NC principals need a boost in pay
The average school principal’s pay in North Carolina, $64,209, ranks near the bottom in national surveys, and the truth is that even many parents who are well-informed about school issues probably don’t know that. Teacher pay, even with recent paltry increases, also is inadequate, but because principals do make more than teachers, it’s easy to overlook them. Now, legislators are preparing to address the issue of pay. Sen. Jerry Tillman said, “We haven’t done anything for administrators in a long time.”
But consider the tasks of a principal: being on campus at the day’s beginning and at its end; attending all “events” at a school; meeting constantly with parents; hiring and keeping teachers; overseeing the physical plant of a school.
One veteran Wake principal, now retired, characterizes the job as “24-7,” and that doesn’t seem like an exaggeration. And for those at larger schools with a myriad of events going on all the time, there’s never a day off, morning or night.

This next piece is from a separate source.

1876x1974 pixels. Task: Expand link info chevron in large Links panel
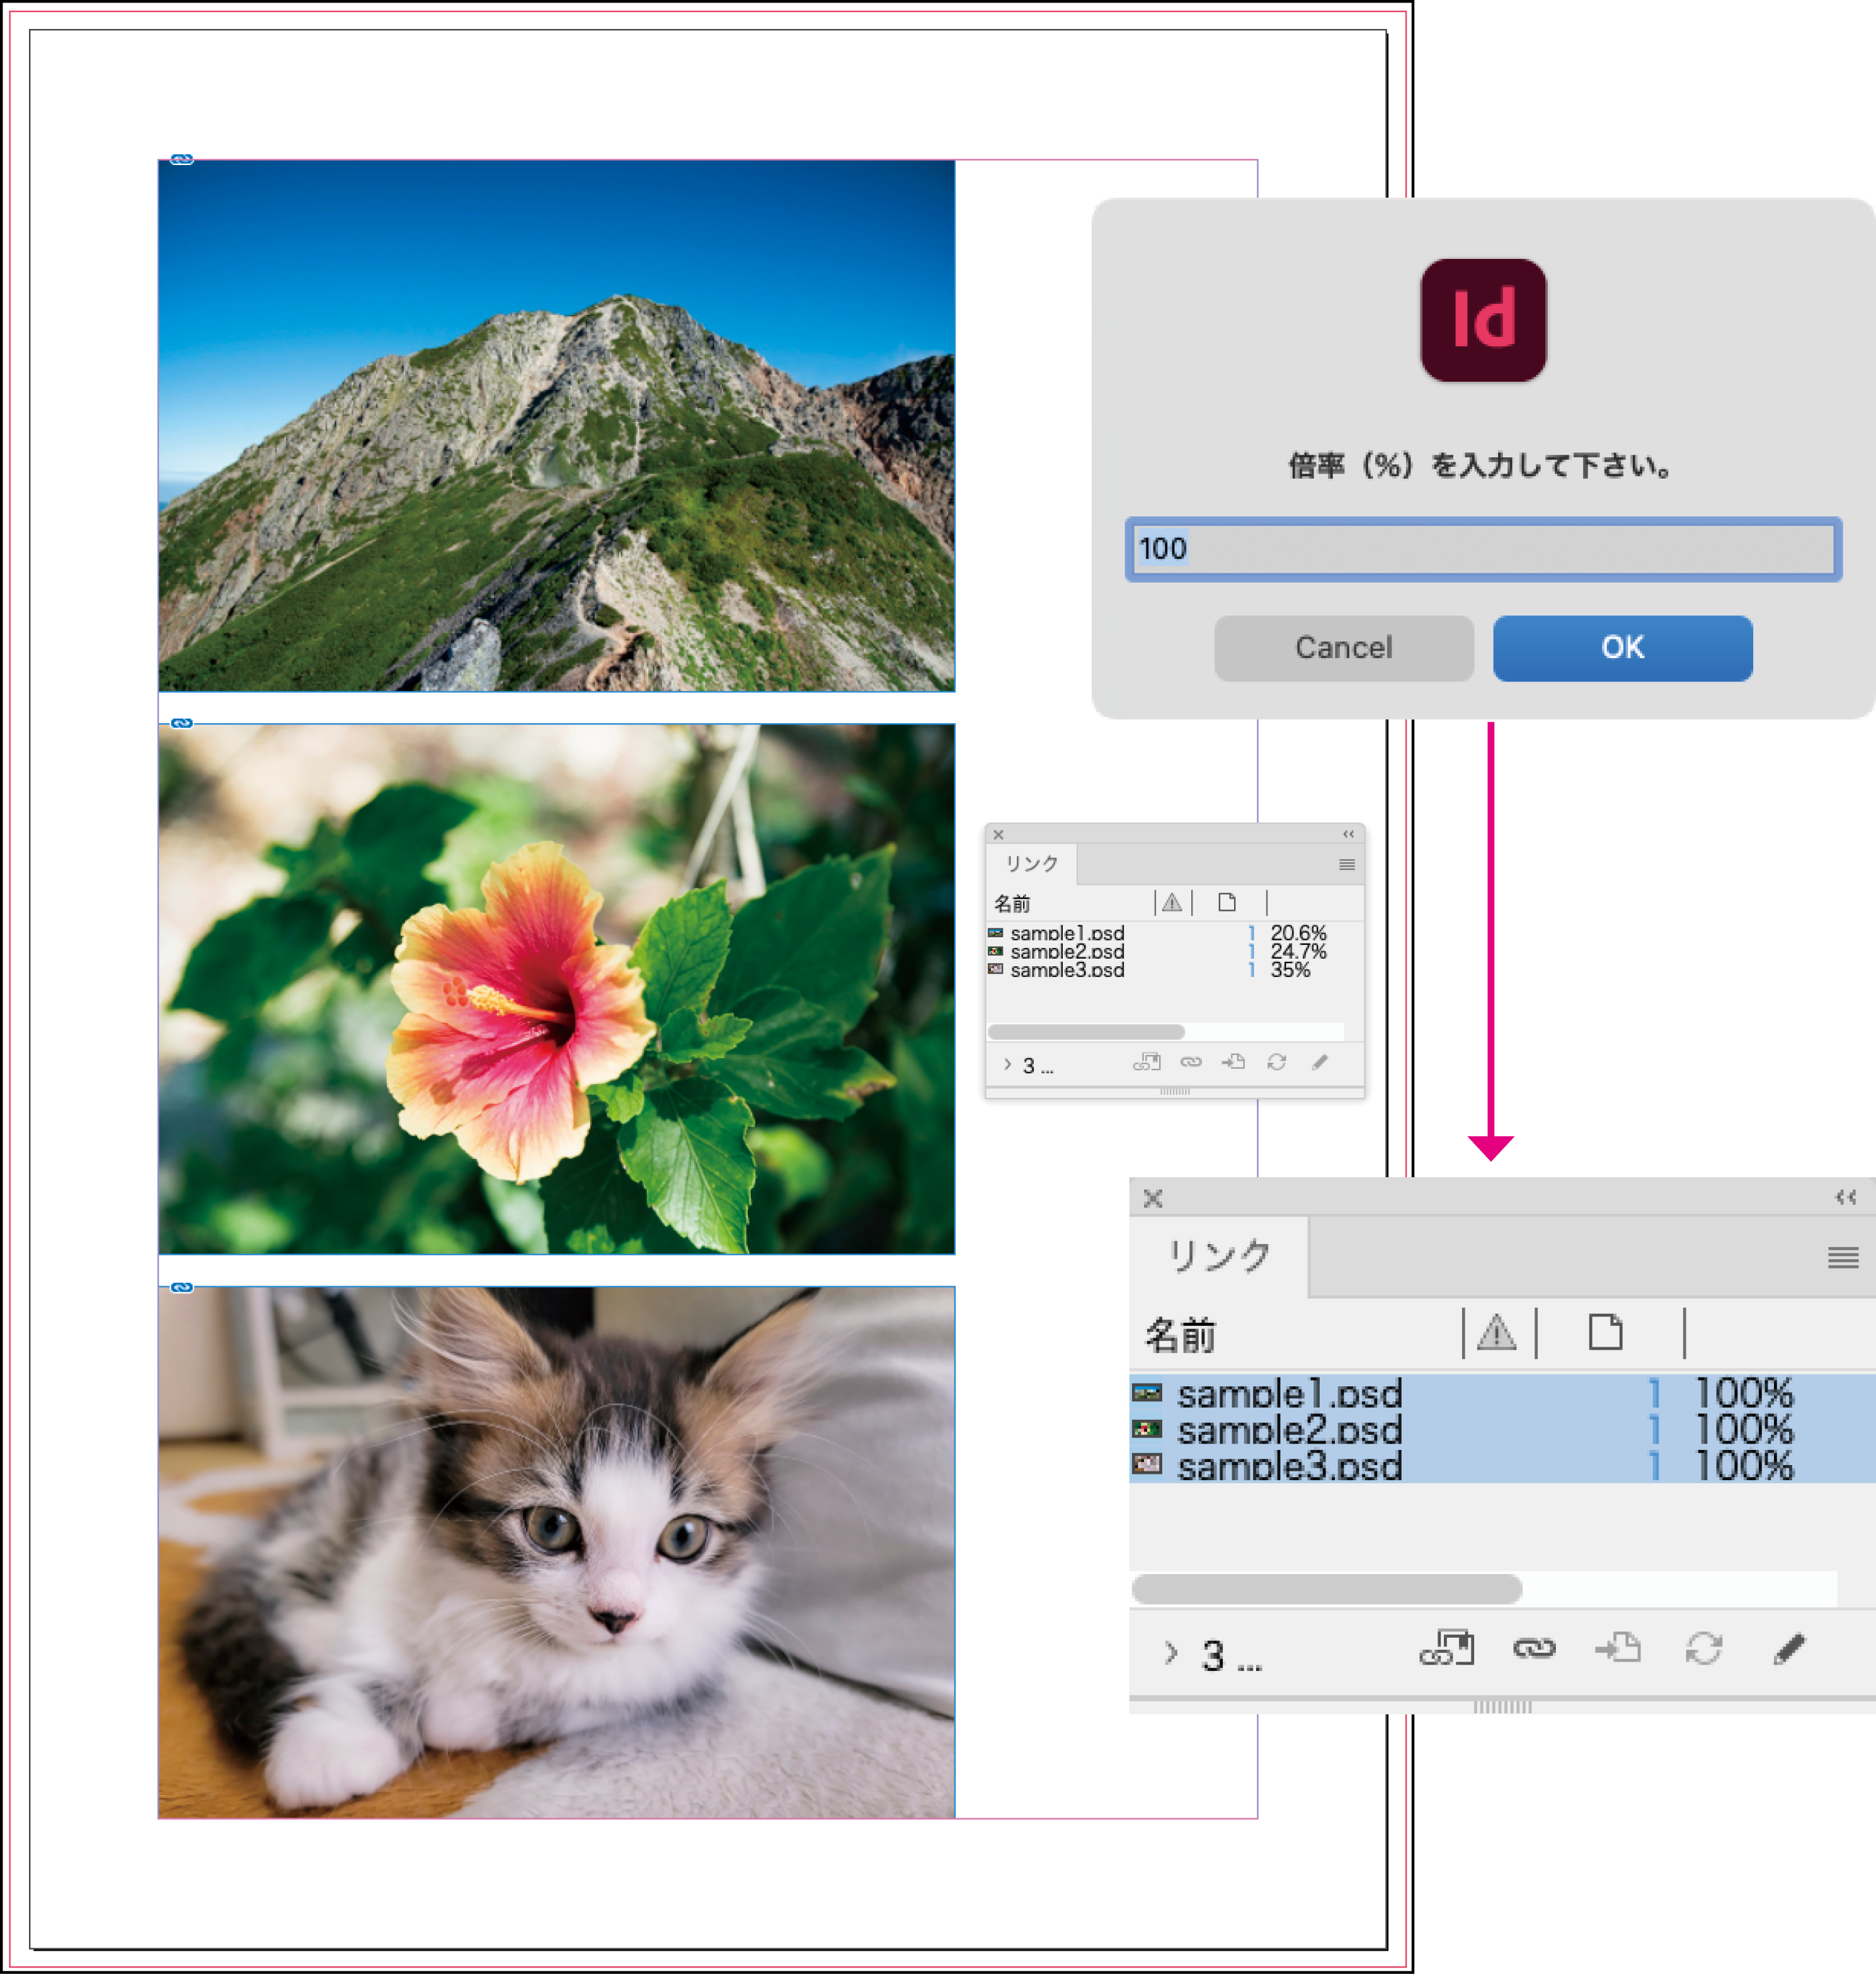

Of all a principal’s duties, hiring good teachers may be the most challenging. It’s made no easier by the fact that teacher pay in the state is low, and teachers no longer enjoy substantial boosts in pay an advanced degree used to mean. Teachers — and principals — also are now asked to be surrogate parents as well as educators, and the very best ones feel the stress of trying to help disadvantaged kids or those from troubled homes get through the day. There is even a concern about making sure some children get enough to eat.
In the case of principals, there also is a tremendous amount of paperwork to deal with local and state school bureaucracies, obey various mandates on curricula, and try to ensure that in addition to the basics, students have an opportunity to enjoy some exposure to the arts and playing in school bands and orchestra. And schools no longer close up at the end of the regular school day; there are after-school programs in virtually all elementary schools, for example. Ultimately, one person answers for everything: the principal.
Lawmakers are considering a plan to at least pay more to principals at struggling schools or in poor districts. That’s absolutely appropriate, because there is a variation in pay, statewide. Those principals in the larger districts might be getting healthy supplements to state salaries. But those in less-affluent districts might get no supplements at all.
A school’s success is dependent on many things, but the principal, most school officials agree, is the key to making a school work. And that’s hard work — for which principals deserve bigger rewards than those they’re getting.